Die eigentliche Geschichte aber „des Papstes mit den Leuten“ begann so richtig mit Pius XII., dem ersten Papst im Zeitalter der Medien und Massenmedien, dem ersten Papst der Massen und dem, was sich dann langsam immer mehr zu „Großveranstaltungen“ wandeln sollte. Waren der selige Pius IX. und der heilige Pius X. besonders geliebte und verehrte Päpste gewesen, kam mit Pius XII. die reale und konkrete Präsenz hinzu, durch Film, Radio und Fernsehen und die persönliche Begegnung mit dem heiligmäßigen Papst, der die Kirche durch die finstere Zeit des Weltkrieges geführt hatte.

 

Das heilige Jahr 1950 und die Verkündigung des Dogmas der Aufnahme Mariens in den Himmel mit Leib und Seele, die neue „anthropologische Wende“, die der Papst nach der Zeit der Herrschaft der Finsternis mit diesem Dogma klar gemacht hatte, bildeten einen neuen Anfang für das Bewusstsein des Katholischen und seiner Beziehung zum Römischen Pontifex. Sie bildeten den Anfang dessen, wie dann in der Zeit unter Johannes Paul II. und besonders auch unter Benedikt XVI. der Papst „gelebt“ wurde.

 

Diese Geschichte des „Lebens mit dem Papst“, wie man sie heute zu kennen vermeint, ist also relativ jung und zeichnet sich durch Päpste aus, die heilig sind oder im Ruf der Heiligkeit stehen.
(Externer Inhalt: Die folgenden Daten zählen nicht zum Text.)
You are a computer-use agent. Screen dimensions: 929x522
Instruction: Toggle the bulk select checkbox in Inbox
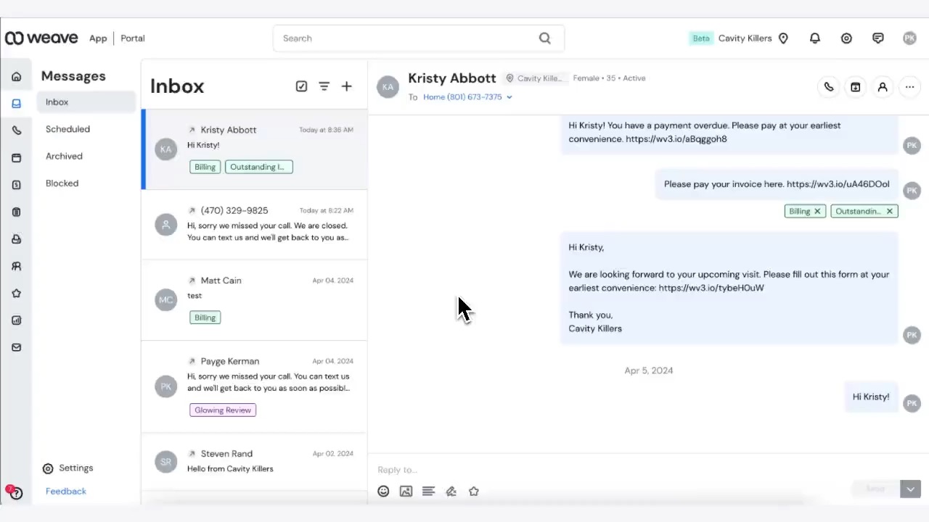301,86
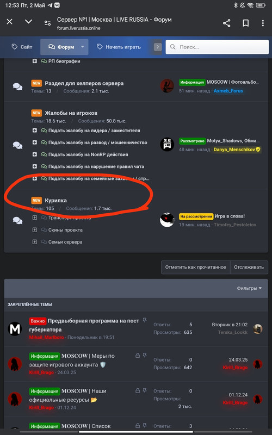This screenshot has height=435, width=272.
Task: Focus the Поиск search field
Action: pyautogui.click(x=217, y=47)
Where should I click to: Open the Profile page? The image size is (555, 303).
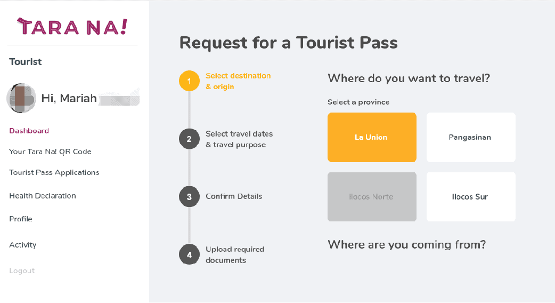pos(21,219)
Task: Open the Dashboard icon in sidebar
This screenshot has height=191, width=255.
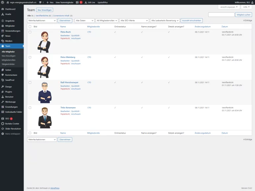Action: point(3,9)
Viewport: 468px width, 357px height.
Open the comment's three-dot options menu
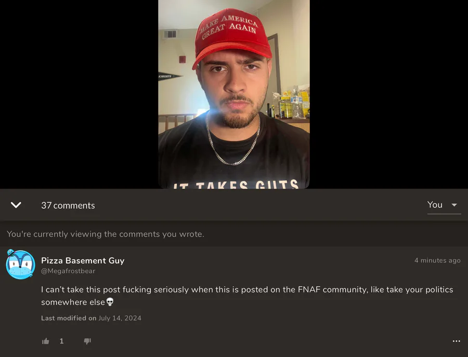coord(456,341)
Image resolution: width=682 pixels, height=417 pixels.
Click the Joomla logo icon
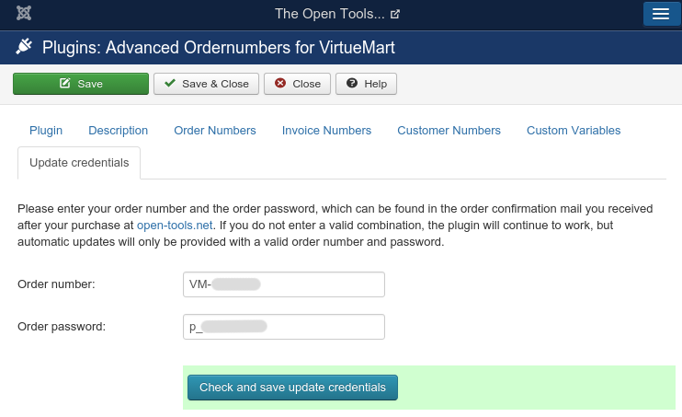(24, 14)

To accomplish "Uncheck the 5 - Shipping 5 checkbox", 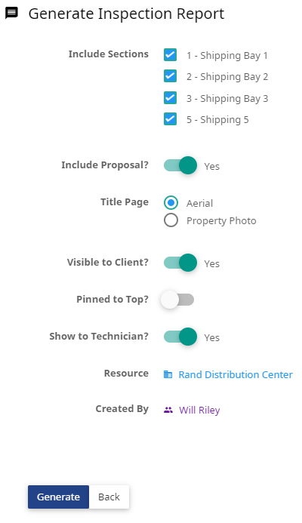I will [170, 118].
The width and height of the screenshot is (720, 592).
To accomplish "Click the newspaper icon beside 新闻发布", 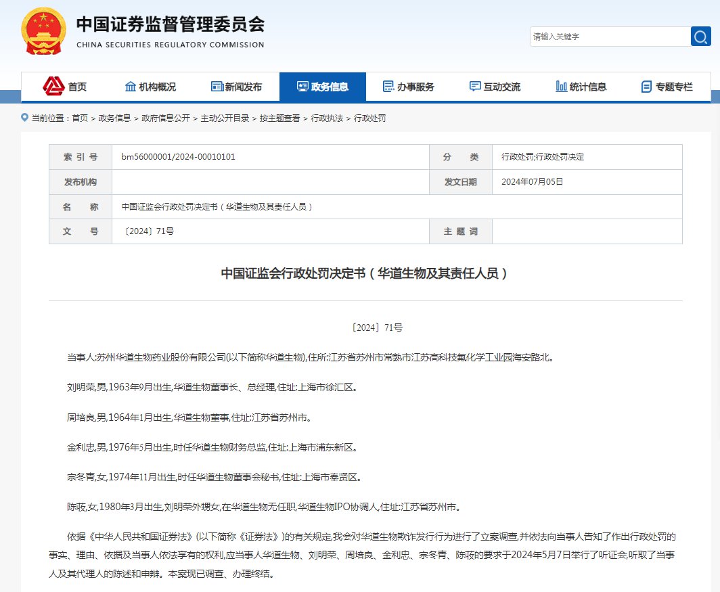I will click(x=217, y=87).
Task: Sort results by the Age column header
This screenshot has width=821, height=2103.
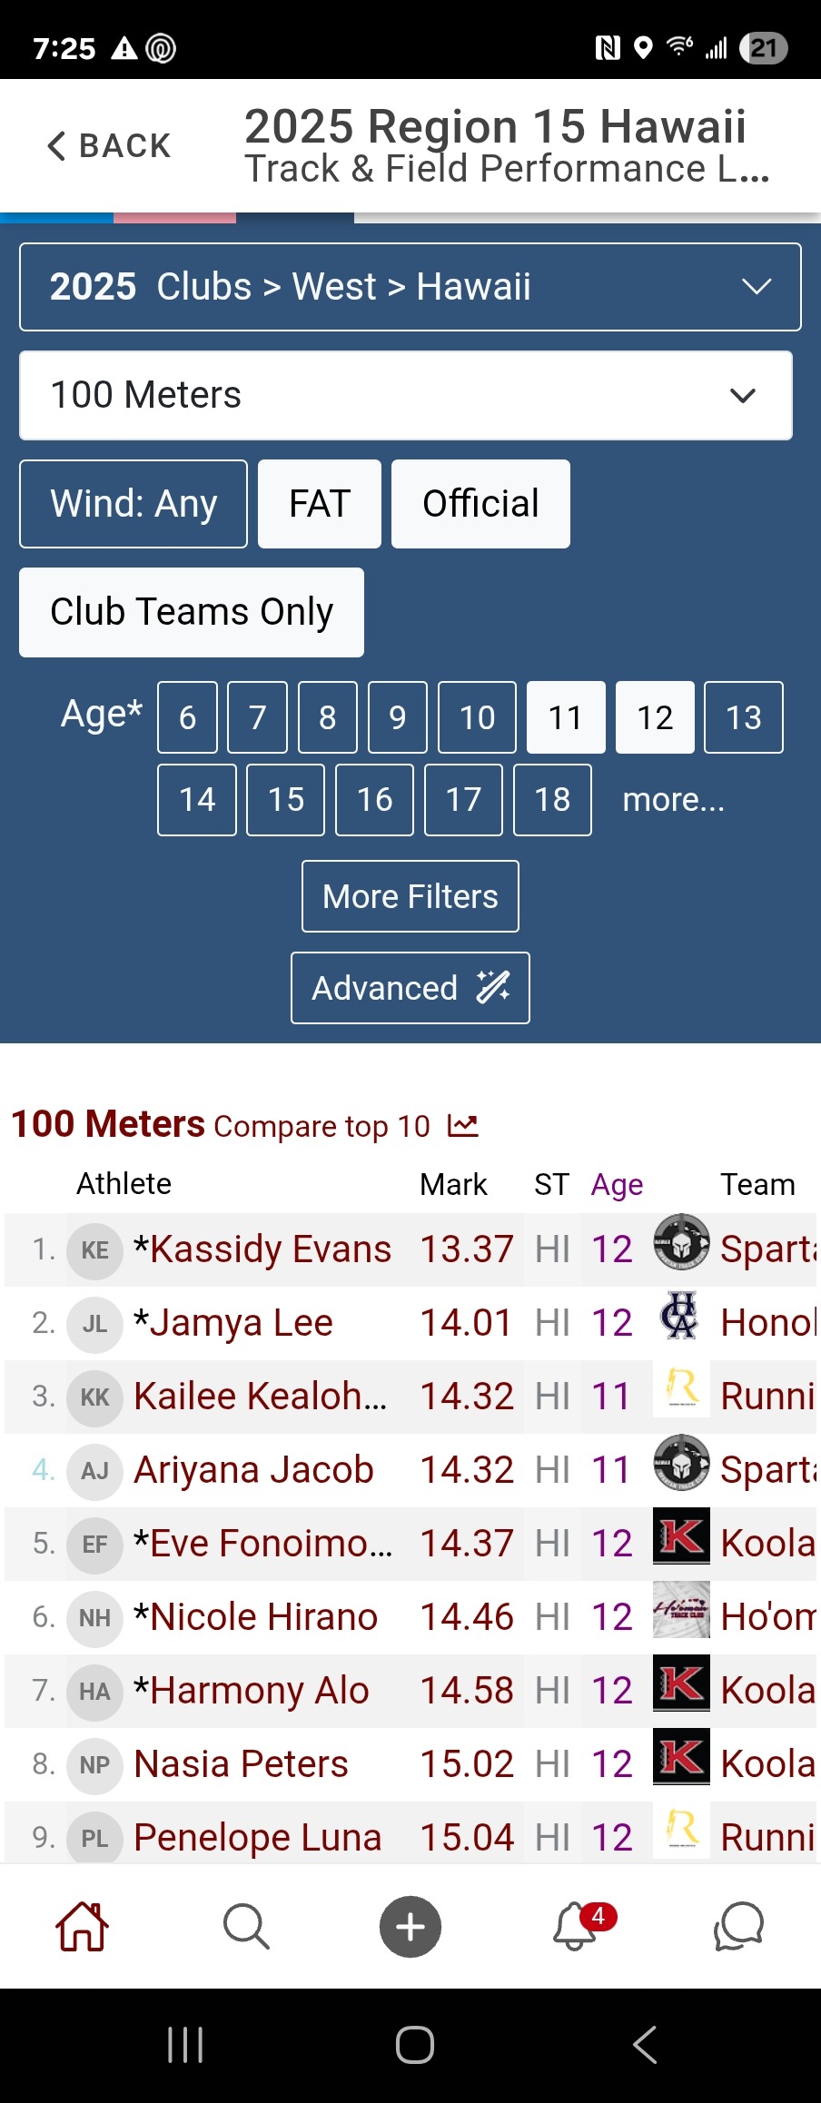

Die Gefahr dieser historischen Neuheit besteht daher in eine fast ausschließlichen Konzentration auf den Papst, was in kritischen Momenten zur Verwirrung führen kann.

 

„Die Leute und der Papst“ – es ist nicht zu leugnen, dass die lange Abwesenheit des Papstes in der Zeit der Corona-Krise lähmend war und das Katastrophale dieser besonderen Zeit anschaulich, ja gleichsam physisch unter der Haut spürbar gemacht hatte. Es bleibt zu hoffen, dass mit den Damasus-Audienzen eine neue Epoche anhebt.